Spray each layer well with alcohol, if you don't they will not stick. You could pour a thin layer of M&P as glue spritzing well with alcohol, spraying the piece you want to stick back, and stick back your broken layer. Do this with each broken layer. That is how my daughter would re-stick broken m&p. You will have to clean up any over-pour or drips on the outside of your soaps.


----------



## Carol54 (Sep 26, 2018)

I’m a Newbie, so used your excellent help to make my first layered loaf. So Happy with the results! I’ll post pic’s when finished cutting. Thank-you all


----------



## Relle (Sep 26, 2018)

Carol54 said:


> I’m a Newbie, so used your excellent help to make my first layered loaf. So Happy with the results! I’ll post pic’s when finished cutting. Thank-you all


Looking forward to seeing your pics. Please post them in the Photo Gallery.


----------



## SunRiseArts (Sep 27, 2018)

I said I was not going to post any comments, but I will try to help this one time.
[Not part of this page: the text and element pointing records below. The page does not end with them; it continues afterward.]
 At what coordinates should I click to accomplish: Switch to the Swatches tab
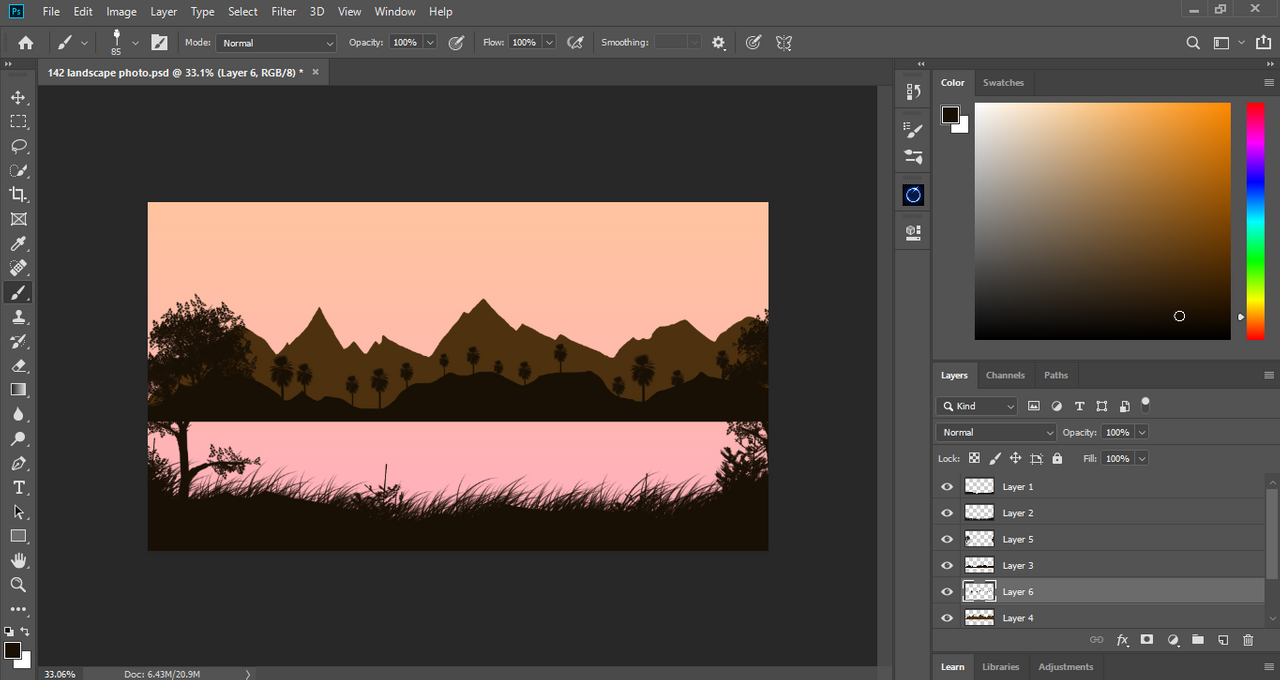coord(1003,83)
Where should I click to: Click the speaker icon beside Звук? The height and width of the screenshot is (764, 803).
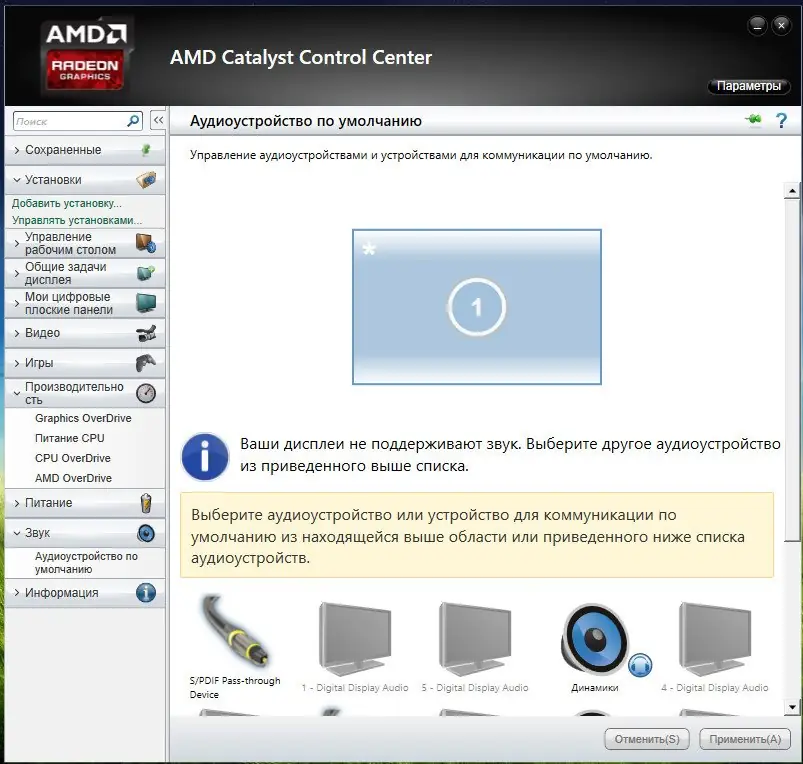click(x=147, y=532)
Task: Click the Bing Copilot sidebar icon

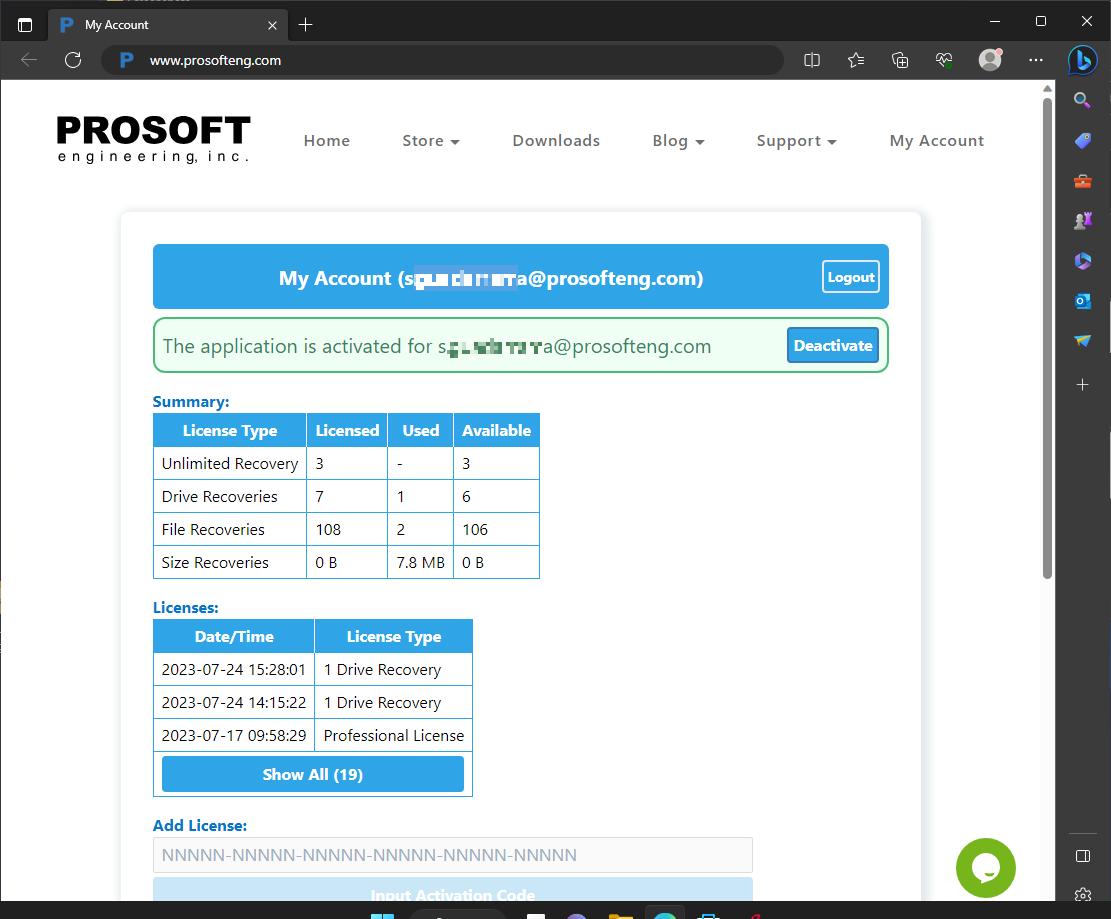Action: click(1082, 60)
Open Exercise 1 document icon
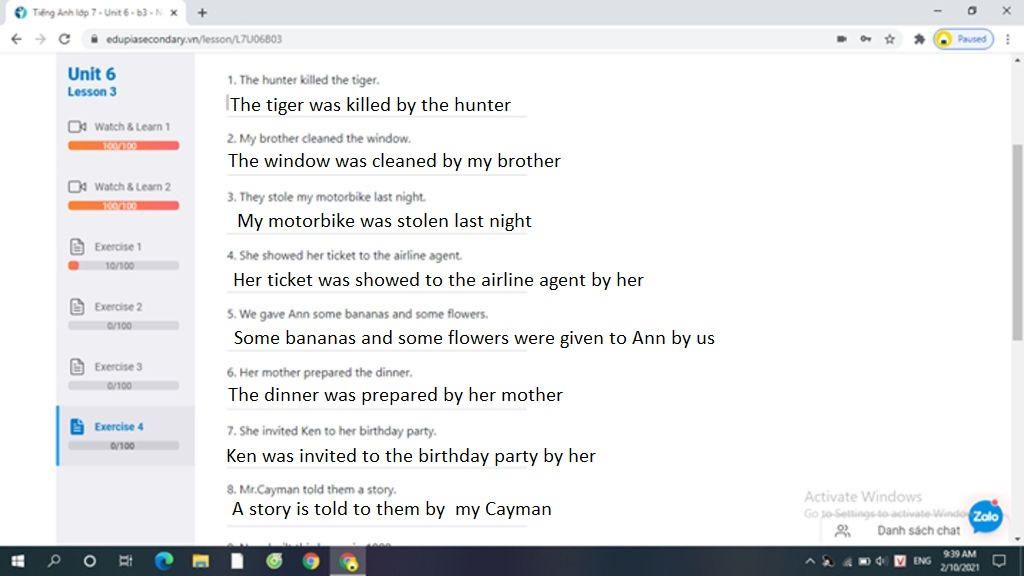 [77, 247]
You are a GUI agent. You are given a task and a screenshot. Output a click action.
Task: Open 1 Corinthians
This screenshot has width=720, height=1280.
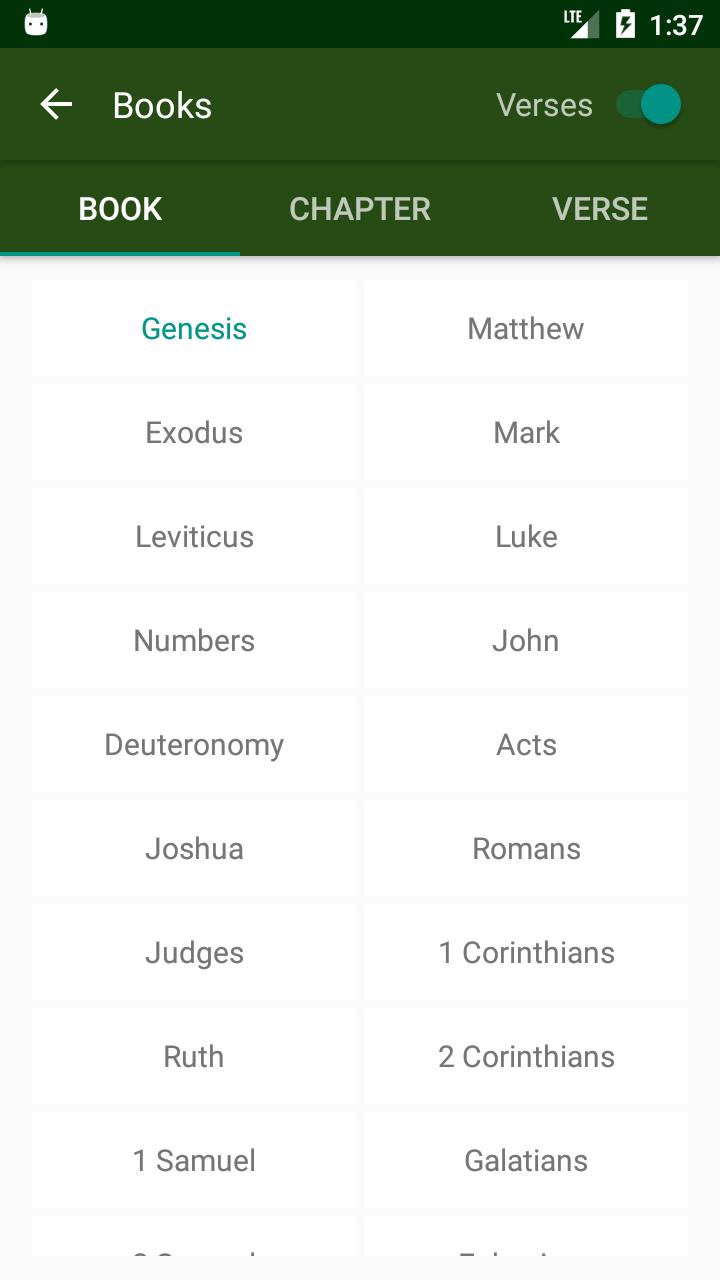(526, 952)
I am sure everyone has different opinions.   I have made MP for nearly 15 years.

It really does not matter if you let it cool completely.  But yes, alcohol is a must.  90% is what I use.

Are you using different brands?  Different brands have different melting points.  That could become an issue if you want them to adhere.  When I make MP soaps with multiple layers, and I want to use white, I would rather use titanium dioxide to color the soap, than use a white base and a clear base.
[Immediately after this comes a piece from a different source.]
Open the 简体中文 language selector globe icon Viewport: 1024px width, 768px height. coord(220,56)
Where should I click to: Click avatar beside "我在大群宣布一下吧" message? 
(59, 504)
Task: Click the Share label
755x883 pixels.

Lastly temperature.  The soap you are pouring need to be 130 or more.  Not too hot that it would melt your precious layer, but definitively not under 130 or it will not stick.

Hope that helps.

As for fixing it.  Yes, brushing a very hot layer, and alcohol is probably the only thing, short of remelting and starting over.  Sorry.


----------



## spaz (Dec 20, 2018)

I recently made a batch with thin layers and found if I cut the soap on its side the layers would stick together, whereas if I cut from the top the layers would separate as the blade wedged them apart.


----------



## SunRiseArts (Dec 28, 2018)

for some reason I was thinking of this thread, and forgot to add that I also scour the hard layer with a toothpick, or a bamboo stick, and make lots of lines, so the other layer would adhere better.


----------



## lsg (Dec 28, 2018)

I usually just wait until the bottom layer has formed a skin tough enough to hold the next layer.  I then spray with alcohol and pour a layer.  You can do this until you have poured the number of layers required.  This  has worked well for me.


----------